President Trump Declares National Emergency to Build Border Wall

The US-Mexico border fence.

Photo via Flickr

The US-Mexico border fence.

Jack Waguespack, News Editor

This past Friday, President Trump declared a national emergency on the border with Mexico to gain access to billions of dollars to fund the construction of the south border wall. Congress had previously denied Trump access to the amount asked for by the administration, raising concerns about separation of powers between the cabinets. The emergency was announced outside the White House during Trump’s 50-minute speech, along with concerns addressing drug flow between borders and “illegal criminals.”

Immigration and border control have been main talking points of his administration ever since the 2016 elections. According to the Migration Policy Institute, Trump’s 2016 campaign speech in Arizona was the first time immigration was mentioned. Trump laid out a 10-point plan on his immigration policy and future plans for his presidency which included building a wall around the entirety of the US-Mexico border and increased Immigration and Customs Enforcement detainers.

He also focused on the drug war in Mexico, along with sex trafficking and how it pertains to the U.S. and the safety of its citizens. While these changes in policy radicalized conservative voters, it also started a new movement within immigrant communities and supporters of more open borders. Beto O’Rourke, a 2020 election prospect, recently held a march in El Paso protesting the idea of barbed-wire fencing the area that separates El Paso, Texas from Ciudad Juarez, Mexico.

During his address, President Trump stated, “I’m going to be signing a national emergency.
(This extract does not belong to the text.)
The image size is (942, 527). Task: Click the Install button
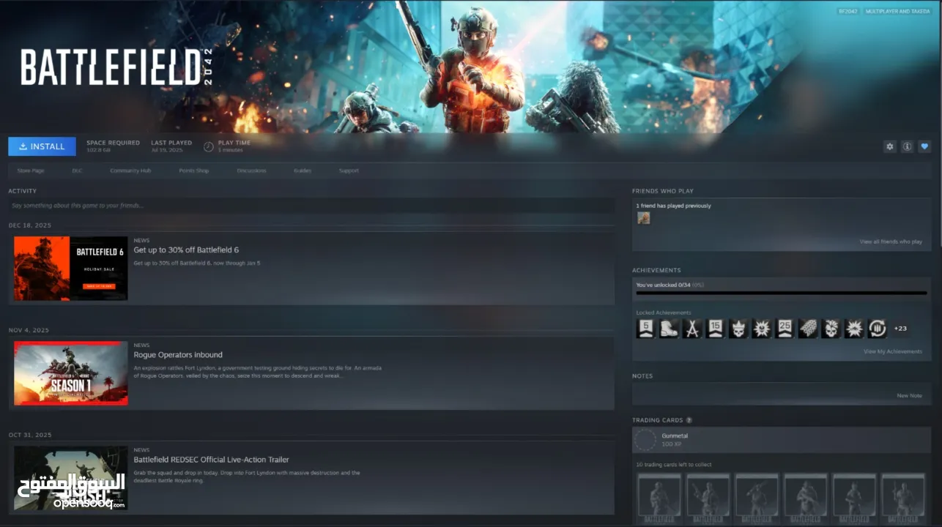42,146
And it’s been signed by other presidents. There’s rarely a problem. They sign it; nobody cares.” NPR found this statement to be true, although many of the emergencies have followed a national disaster, such as 9/11 or the Iran Hostage Crisis.

The National Emergencies Act was introduced to the House on Feb. 27, 1975 and was then passed later on in the same year. This grants the President certain powers during an active crisis, some of which include suspending all laws regulating biological weapons and the ability to authorize military construction projects. CNN reported that there are currently 28 active national emergencies, ranging from 1979 to 2019.
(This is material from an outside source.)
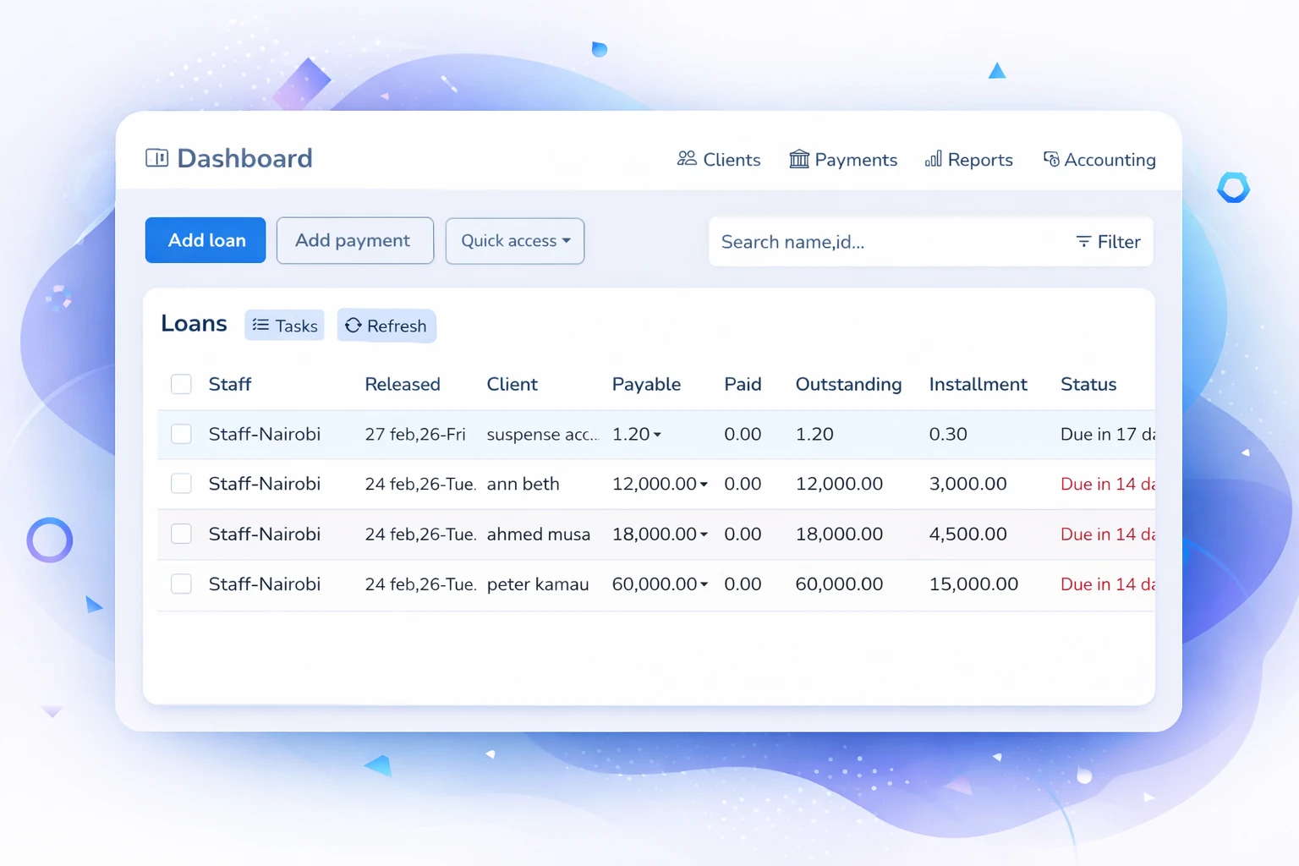Select the ann beth loan checkbox
1299x866 pixels.
181,484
Following the declaration of the emergency, the administration is expecting pushback from Congress. Prior to the national emergency, the US saw the longest government shutdown, 35 days long, due to Congress and the President not being able to come to a consensus on a budget for the border walls.
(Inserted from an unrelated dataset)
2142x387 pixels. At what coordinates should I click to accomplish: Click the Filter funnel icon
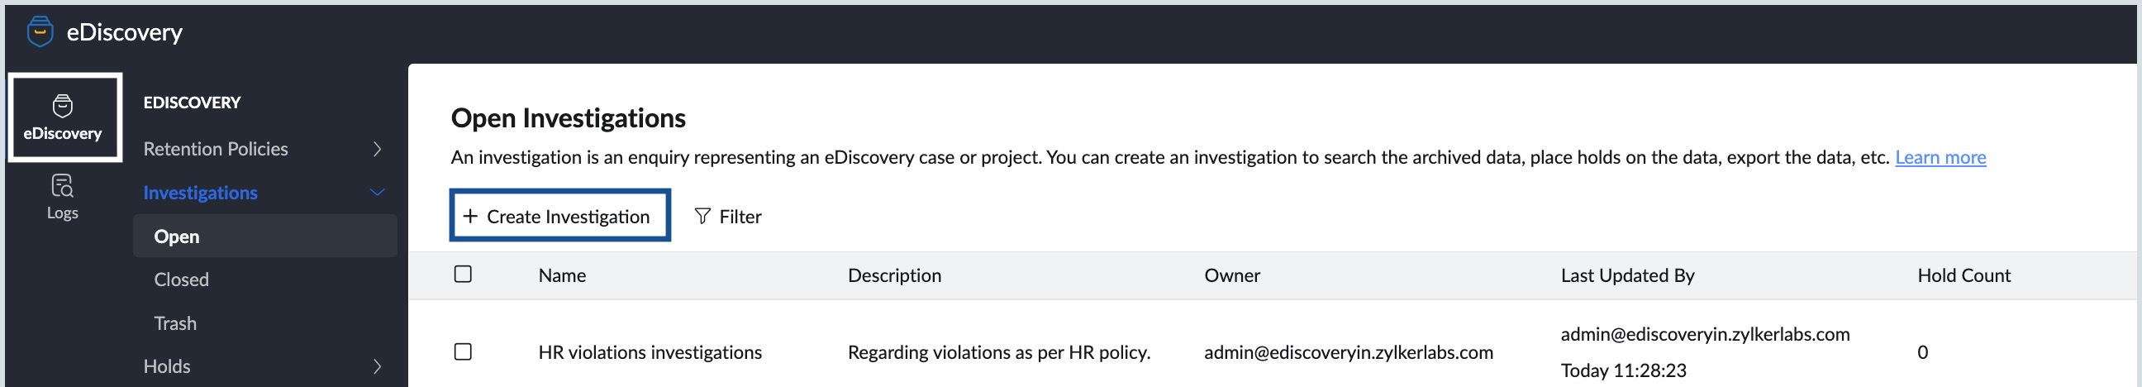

Trump said that he “expects to be sued,”  and is confident that he will win in the Supreme Court. Congress has the power to undo the declaration with a two-thirds majority vote or with a joint resolution from the President. 13 states are also following in California’s footsteps by pursuing lawsuits against Trump, stating that only real emergencies ought to be granted funding. If all 13 states can prove harm was caused by the declaration, then they have a strong case against the president.